▶ Exercise directions:
The number of lines in the records that include "computer" is all you should give.

▶ Dataset records:
--
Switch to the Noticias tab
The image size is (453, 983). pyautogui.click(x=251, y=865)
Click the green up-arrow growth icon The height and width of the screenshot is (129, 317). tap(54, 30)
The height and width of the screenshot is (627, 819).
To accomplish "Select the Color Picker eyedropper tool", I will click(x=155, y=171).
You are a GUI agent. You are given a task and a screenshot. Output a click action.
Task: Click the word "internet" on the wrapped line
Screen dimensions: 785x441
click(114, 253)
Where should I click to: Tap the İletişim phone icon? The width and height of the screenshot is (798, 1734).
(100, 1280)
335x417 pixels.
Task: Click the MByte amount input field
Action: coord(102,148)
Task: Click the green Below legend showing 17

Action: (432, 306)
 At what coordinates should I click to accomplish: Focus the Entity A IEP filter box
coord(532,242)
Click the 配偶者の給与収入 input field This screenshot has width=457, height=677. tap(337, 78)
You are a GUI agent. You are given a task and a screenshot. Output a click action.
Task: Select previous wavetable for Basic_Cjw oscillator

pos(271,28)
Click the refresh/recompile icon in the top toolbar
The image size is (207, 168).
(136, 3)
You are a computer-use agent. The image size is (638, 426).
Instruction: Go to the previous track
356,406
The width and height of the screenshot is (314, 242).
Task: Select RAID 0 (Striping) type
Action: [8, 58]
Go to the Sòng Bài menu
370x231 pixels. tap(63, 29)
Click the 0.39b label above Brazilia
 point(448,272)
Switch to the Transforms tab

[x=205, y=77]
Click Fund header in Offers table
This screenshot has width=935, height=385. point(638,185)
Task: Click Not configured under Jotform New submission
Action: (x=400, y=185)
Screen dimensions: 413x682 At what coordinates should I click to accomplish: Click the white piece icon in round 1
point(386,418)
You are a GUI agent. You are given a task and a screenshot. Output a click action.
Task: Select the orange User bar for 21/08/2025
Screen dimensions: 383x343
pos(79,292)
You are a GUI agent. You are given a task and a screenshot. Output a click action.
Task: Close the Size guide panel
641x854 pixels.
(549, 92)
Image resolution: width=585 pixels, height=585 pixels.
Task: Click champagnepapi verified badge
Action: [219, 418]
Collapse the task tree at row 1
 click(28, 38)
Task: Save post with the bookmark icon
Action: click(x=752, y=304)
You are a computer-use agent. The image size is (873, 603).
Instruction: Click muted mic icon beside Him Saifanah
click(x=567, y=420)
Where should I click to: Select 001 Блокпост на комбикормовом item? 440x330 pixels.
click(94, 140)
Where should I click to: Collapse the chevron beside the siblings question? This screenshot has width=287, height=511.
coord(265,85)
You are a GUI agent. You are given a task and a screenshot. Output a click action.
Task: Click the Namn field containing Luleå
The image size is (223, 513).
--
▶ Expected output:
2